Aim of the task:
Find the line in the entries below that contains "Task: Clear the Decrease operation selection". Repeat it exactly, and every line after it through the line that contains "Switch to the Аудиокниги tab".

(Dataset entries)
......
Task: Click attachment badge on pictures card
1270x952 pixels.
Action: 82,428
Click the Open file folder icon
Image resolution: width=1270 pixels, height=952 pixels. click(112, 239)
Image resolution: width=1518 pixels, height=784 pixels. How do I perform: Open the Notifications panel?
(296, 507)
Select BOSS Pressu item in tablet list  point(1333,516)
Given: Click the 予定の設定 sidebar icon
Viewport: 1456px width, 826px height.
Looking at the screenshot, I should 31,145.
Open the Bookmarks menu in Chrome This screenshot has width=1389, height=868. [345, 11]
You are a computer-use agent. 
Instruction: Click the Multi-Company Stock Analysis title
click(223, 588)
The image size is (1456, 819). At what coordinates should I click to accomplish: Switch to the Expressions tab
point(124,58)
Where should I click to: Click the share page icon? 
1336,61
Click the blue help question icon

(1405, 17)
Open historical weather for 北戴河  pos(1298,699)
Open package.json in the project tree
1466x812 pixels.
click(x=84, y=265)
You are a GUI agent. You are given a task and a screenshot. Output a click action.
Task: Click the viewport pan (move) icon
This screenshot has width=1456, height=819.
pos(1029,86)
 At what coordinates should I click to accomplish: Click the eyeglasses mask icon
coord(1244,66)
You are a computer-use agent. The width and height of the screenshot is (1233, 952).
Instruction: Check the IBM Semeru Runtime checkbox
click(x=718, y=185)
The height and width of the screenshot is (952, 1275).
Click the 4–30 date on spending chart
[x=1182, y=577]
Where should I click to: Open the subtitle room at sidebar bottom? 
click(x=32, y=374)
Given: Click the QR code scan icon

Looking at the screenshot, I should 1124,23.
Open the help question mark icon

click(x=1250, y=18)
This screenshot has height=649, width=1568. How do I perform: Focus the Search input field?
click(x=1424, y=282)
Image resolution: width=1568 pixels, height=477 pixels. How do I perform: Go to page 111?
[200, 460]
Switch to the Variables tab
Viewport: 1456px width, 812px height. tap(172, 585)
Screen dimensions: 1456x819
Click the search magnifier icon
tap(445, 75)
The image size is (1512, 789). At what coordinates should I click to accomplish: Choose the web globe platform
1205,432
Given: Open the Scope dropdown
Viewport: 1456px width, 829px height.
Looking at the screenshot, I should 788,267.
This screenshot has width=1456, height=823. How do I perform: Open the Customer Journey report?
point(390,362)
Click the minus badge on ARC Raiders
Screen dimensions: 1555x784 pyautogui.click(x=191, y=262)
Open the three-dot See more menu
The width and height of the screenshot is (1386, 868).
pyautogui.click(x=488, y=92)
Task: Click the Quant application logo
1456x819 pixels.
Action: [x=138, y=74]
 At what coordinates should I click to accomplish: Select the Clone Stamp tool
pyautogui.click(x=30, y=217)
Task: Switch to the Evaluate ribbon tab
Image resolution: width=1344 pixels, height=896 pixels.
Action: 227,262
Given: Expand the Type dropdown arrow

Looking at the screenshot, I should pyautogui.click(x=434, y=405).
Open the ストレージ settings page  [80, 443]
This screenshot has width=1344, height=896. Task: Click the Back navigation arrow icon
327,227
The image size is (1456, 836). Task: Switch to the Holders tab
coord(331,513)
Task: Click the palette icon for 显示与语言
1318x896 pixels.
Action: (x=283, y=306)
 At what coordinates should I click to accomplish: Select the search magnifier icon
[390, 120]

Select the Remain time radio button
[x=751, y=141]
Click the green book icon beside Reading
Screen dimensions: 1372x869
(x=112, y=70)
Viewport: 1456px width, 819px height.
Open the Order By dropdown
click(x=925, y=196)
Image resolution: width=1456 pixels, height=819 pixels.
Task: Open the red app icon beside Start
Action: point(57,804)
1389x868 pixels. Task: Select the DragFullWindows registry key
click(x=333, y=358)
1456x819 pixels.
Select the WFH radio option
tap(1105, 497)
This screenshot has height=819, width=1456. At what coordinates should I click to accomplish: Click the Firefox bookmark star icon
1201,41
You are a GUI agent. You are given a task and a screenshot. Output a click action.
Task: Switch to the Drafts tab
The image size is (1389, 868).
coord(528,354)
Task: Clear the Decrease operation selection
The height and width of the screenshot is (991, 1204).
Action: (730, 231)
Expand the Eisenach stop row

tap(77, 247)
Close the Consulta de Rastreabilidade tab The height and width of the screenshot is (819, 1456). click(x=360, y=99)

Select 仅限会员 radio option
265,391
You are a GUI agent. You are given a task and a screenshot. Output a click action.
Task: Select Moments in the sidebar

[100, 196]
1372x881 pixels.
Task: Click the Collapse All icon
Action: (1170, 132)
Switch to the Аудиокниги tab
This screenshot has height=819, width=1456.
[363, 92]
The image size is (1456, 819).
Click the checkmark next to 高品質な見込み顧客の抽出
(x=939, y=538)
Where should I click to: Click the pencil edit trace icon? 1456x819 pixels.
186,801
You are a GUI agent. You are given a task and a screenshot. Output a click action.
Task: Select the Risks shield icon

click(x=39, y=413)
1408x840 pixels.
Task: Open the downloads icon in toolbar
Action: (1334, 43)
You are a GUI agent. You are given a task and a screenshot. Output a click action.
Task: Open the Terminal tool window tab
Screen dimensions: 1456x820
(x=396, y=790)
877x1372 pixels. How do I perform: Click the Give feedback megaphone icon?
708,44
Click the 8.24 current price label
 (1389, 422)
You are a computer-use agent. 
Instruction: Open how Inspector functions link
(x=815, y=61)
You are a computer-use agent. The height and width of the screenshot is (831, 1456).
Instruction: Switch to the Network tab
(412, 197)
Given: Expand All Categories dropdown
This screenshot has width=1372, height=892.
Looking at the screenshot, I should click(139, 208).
......
The completed task:
Task: Clear the Decrease operation selection
The height and width of the screenshot is (991, 1204).
Action: (730, 231)
Expand the Eisenach stop row

tap(77, 247)
Close the Consulta de Rastreabilidade tab The height and width of the screenshot is (819, 1456). click(x=360, y=99)

Select 仅限会员 radio option
265,391
You are a GUI agent. You are given a task and a screenshot. Output a click action.
Task: Select Moments in the sidebar

[100, 196]
1372x881 pixels.
Task: Click the Collapse All icon
Action: (1170, 132)
Switch to the Аудиокниги tab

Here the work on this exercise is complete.